Perceived Change of Priorities (take children out of the picture, since they are not involved in many strained relationships). What once brought us together, now no longer is of interest to both parties. Now that things are "comfortable" (and the "courting" supposedly doesn't require energy) - people gradually become more honest about what they would prefer doing. No longer is it necessary to feign interest. And yes, now one can finally "get back" to the things they did before courtship (night with the boys, shopping with the girls, reading off on their own, watching their own TV shows, they do their own hobbies - separately, etc.). They get lazy. Guess what, the relationship goes on the rocks - nobody seems interested on "working on it". Even though, one party tries to offer this activity or that activity, the other "isn't interested". Complaints about never doing anything, being bored, etc. ensue. Yet, two and two can't be added. There is no light bulb going on. And pretty soon one partner tires of "pushing water up hill" - and just gives up on trying to make it work. Sounds like there is no interest in the "communication" that is critical to keeping relationships, together.
Control: Relationships, usually are about giving up control - or at least sharing it. Control has to be recognized as one of the principal concepts that needs to change, in order to have that relationship. If you don't want to relinquish some control - stay by yourself. And it has to happen on both sides of the relationship. Perhaps, it is "good marketing" during courtship to talk about "sharing", and all that - but, when things start getting more serious, if there was no real intent on being "open" - and allowing the other person some of your here-to-fore private descisions, it is soon going to hit the other person, square between the eyes. They may be "giving", but, they aren't getting any rights to their own destiny in return. The "share" was, perhaps, ficticious - never intended, and their partner still intends to exert all the control they previously did. In some relationships or cultures, that might work (maybe for somebody who just wants "taken care of"). In most relationships, it won't work. It can be typified by the often mentioned TV control, to being allowed to choose an item while shopping or pick a color of paint, to having every offer of help around the household chores being rejected (and then listening to the woe is me - I must do it all). Everything must be only done one way - no room for discussion (or the "demanding" partner refuses to complete the task). Most often communication is stiffled since the demanding person "doesn't want to hear it". Is it any wonder, that at some point - either a person's "will" is broken (and how dull that person can then become) - or they give up trying to please a thankless taskmaster. People start spending more time trying to avoid each other, than being together, isolationism, separate lives, secret lives, etc.; and there is usually not much capable of salvation at that point.
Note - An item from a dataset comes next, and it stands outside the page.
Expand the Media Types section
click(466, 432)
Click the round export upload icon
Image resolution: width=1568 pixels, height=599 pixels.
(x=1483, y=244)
Don't get me wrong. Everyone has a right to their own destiny. But, when you've made a commitment to share that destiny with somebody else, both need to constantly work on it, with true open communication. Otherwise, any (crippled) "relationships", if they survive, will be sad representations of the beauty which could have been. Maybe this whole diatribe of words can be summed in: Relationships come apart because of (lack of) "Sharing", and "Communication".